Rapper Ras Kass (real name John Austin) has sued Priority Records, Capitol Records, EMI Music and two Priority executives, claiming breach of contract, unfair competition, restraint of trade and other abuses.

The suit, filed Monday in California Superior Court in L.A., seeks a rescission of the musician's contract, and compensatory and punitive damages to be determined.

According to the suit, in 1995, Austin -- who was then a 22-year-old Patchwerk Records artist -- signed a contract with Priority requiring delivery of one album, with an option for five more albums.

The action claims that Priority failed to market and promote the albums "Soul on Ice" (1996) and "Rassassination" (1998).
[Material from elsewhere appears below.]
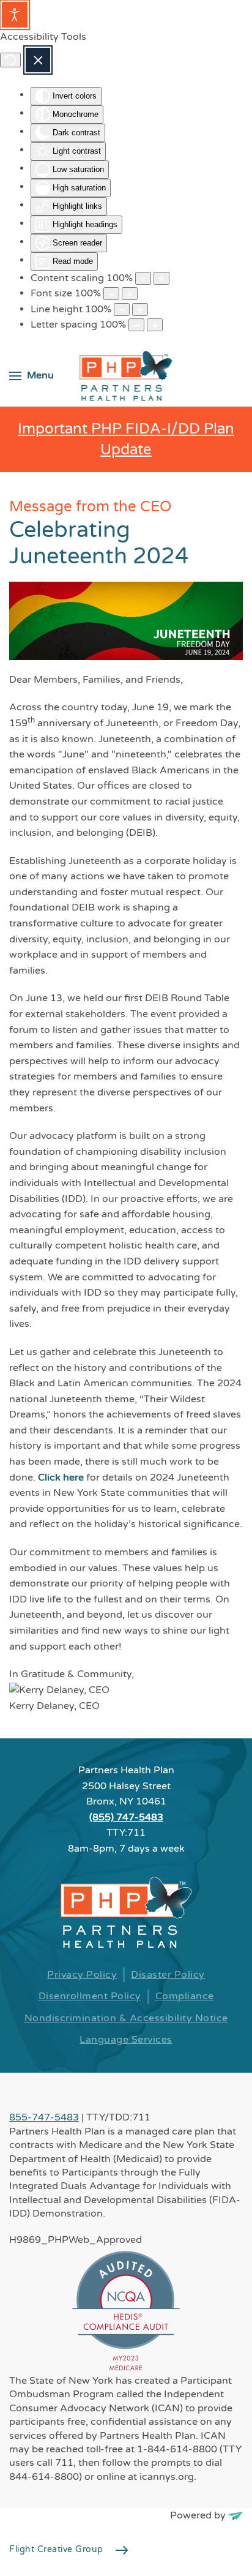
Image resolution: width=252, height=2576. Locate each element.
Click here (61, 1477)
It also alleges that Priority VP of A&R Wendy Goldstein and Priority/Capitol executive VP Andrew Shack maliciously interfered with Austin's career.

The suit further alleges that the releases of Austin's third and fourth albums were sabotaged, and that Priority interfered with a proposed group project for Sony that would have featured Austin, Xzibit and Saafir.

According to the suit, owing to "fraudulent accounting practices," Austin has received only $100,000 during the nine years of his contractual agreement -- an average of approximately $11,000 per year.

The 32-page filing broadly excoriates standard record-industry practices, and calls Austin's contract "unconscionable." It also claims that recording artists do not receive adequate protection under section 2855 of the California Labor Code, which prohibits the enforcement of personal-service contracts after seven years.

At deadline, a Capitol spokeswoman had not returned a call seeking comment.